概要
GG1はペンシルバニア鉄道が発注した交流電気機関車である。1934年から1943年にかけてゼネラル・エレクトリック社で15両、自社工場のアルトゥーナ工場で124両の合計139両が製造された。
デザインはドナルド・ドーナーとレイモンド・ローウィによる合作であり、そのデザイン性からアメリカの電気機関車の中でも特に有名である。
導入
当時のペンシルバニア鉄道では最新鋭のP5型電気機関車が存在していたが、増大する輸送需要に出力が見合わず非効率な重連運転や重量列車牽引、高速運転を強いられていたうえに、さらに悪いことに高負荷運転によってP5型の台車枠に亀裂が生じるなどの故障が発生した。
この状況を打開するために高出力で足の速い電気機関車を製造することとしたペンシルバニア鉄道は、手始めにニューヘイブン鉄道からEP-3型電気機関車を借りてP5型と比較した。
その結果、P5型よりも好成績を記録したため新形式の本格的な設計・製造に漕ぎ出し、1934年にGG1型とR1型の試作機各1両を落成した。
GG1型は軸配置2-C+Cー2、R1型は軸配置2-D-2であり、固定軸距が長いR1型では曲線や分岐器の通過時に脱線することがあったため、R1型は量産されずにGG1が量産されることとなった。
デザイン
その姿形から非常に有名になったのは事実であるが、元々の原型となるデザインは前身となるP5型の内のP5a型、さらにそれに踏切事故対策に運転台を中央に寄せたP5a(modified)を源流とするもので、これをデザインしたのがドナルド・ドーナーである。

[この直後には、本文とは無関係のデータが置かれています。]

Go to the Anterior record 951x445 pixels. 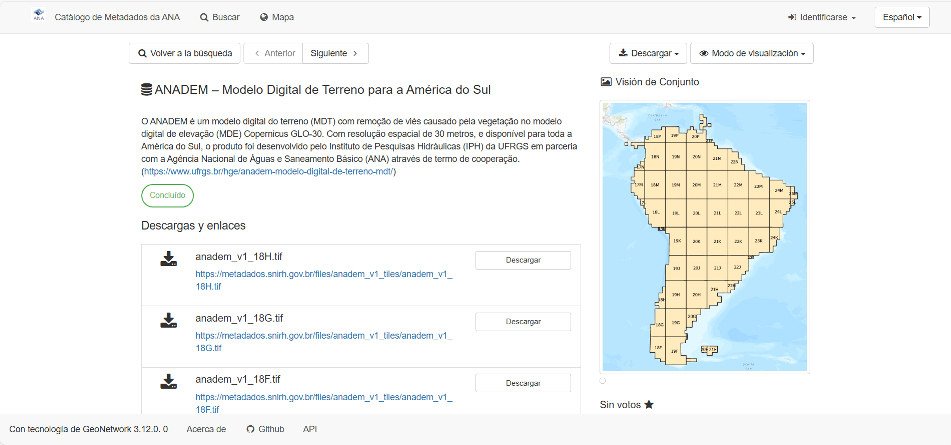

このスタイルをGG1とR1にも流用し、ついでに量産車を作る時にリベットを溶接に置き換える形で洗練された形に仕上げたのがロナルド・ローウィである。(よってGG1の試作車とR1、P5aの事故対策車に関してはリベット車体となる)
ちなみに後のDD2型電気機関車にもこの洗練されたスタイルが引き継がれたが、こちらは1両のみの製造に終わった。
運用
6動軸の電気機関車であるがモーターを1軸で2基搭載し、計12基のモーターを使うという化け物のような性能のおかげで、運用においては超花形の特急から通勤列車、長編成の貨物列車までなんでもこなす汎用機関車として大活躍をした。
その後、一部の車両がブレーキが効かなくなって頭端式ホームに突っ込んだり(後述)、豪雪で電気部品がイカれたり、車体を半分にぶった斬られて入れ替え機とも除雪車とも言われる改造を施されたりしながらも大活躍し続け1983年に完全に引退した。

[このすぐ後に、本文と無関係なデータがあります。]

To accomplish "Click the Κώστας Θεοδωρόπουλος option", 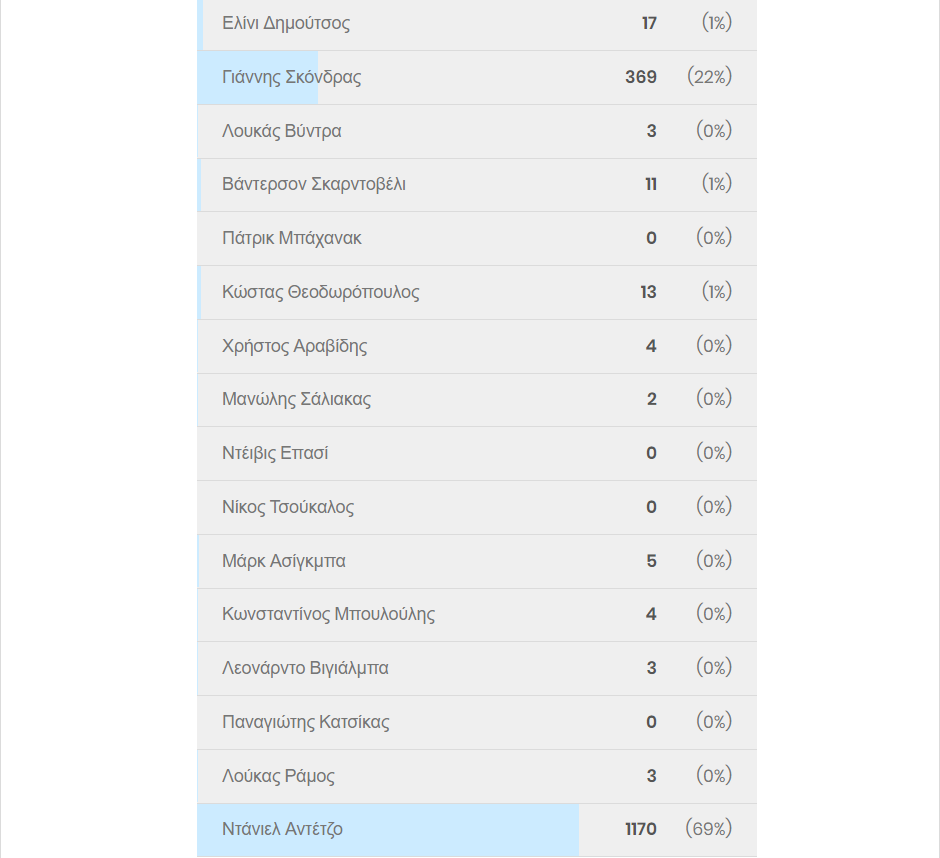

以上の詳細は他の方が細かく解説しているのでそちらをお勧めする。(前後編に分割されています。この動画は前編です。)
事故
1953年1月15日、ボストンからワシントンD.C.に向かっていたフェデラル・エクスプレスを牽引中のGG1#4867号がブレーキの不具合で暴走列車と化して、時速56kmでワシントン・ユニオン駅の頭端式ホームに突っ込む事故を起こした。

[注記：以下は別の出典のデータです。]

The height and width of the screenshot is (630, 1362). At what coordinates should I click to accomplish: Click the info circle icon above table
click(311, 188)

列車は車止めを突き破り駅長室、さらには売店を破壊して駅のメインホールまで突っ込んだ。その数秒後に列車の重量に耐えきれなかったメインホールの床が崩落、地下室が崩壊して機関車と客車数両が落下した。
まさに大事故であるが機関士の非常警笛、車掌と駅員の緊急避難行動により利用客に死者はなく、機関士、機関助士ともに生存、さらに地下室での作業員もコーヒーブレイクのために退出中であったため人的被害は怪我人のみという奇跡であった。
しかしながらこのワシントン・ユニオン駅は5日後に控えたドワイト・D・アイゼンハワー大統領の就任式で使用予定であり、そのタイミングで起きてしまった事故で見るも無惨な姿となってしまった。
しかしながらアメリカの底力により24時間体制で脱線した客車の撤去を行い、駅長室と売店を修復し、撤去に1番手間がかかるであろうGG1を地下に落としたまま(要は放置)その真上に板とアスファルトでホールの床を仮復旧して就任式に間に合わせた。
式の終了後はGG1の車体を3分割してアルトゥーナ工場へ輸送、再結合してその後30年も活躍するという復活を遂げて、現在では博物館にて保管されている。(なお現在は修復待ちでボロボロである)
*ちなみに車体を切断して繋げ直すという荒技は、当時の電気機関車がアーチキューレート式(台車牽引式:日本ではEF58やEF15などの旧性能電機が該当)といって車体が牽引力を負担しない構造だったためであり、EH10以降のボギー台車を用いるスイベル式(車体牽引式)では車体に牽引力が伝わるため、強度の問題で今の電機で同じことをする例はほぼないと見られる。
余談
流石に老朽化が進行してきた70年代前半にはアムトラックにおいて後継機であるゼネラル・エレクトリックのE60型電気機関車が登場したが、これがなかなかの問題作で高速走行中に脱線する癖がありGG1を置き換えるには程遠い結果となり、結果的にはスウェーデンからRc4型電気機関車のX995、フランスからゲンコツスタイルのCC21000型電気機関車のX996をレンタルして実際にアメリカの線路を自走させて比較した。その結果Rc4をベースとしてASEAとEMDが協力してAEM-7を製造することとなり正式な後継機が決まった。
名機の置き換えにもいろいろな試行錯誤があったのである。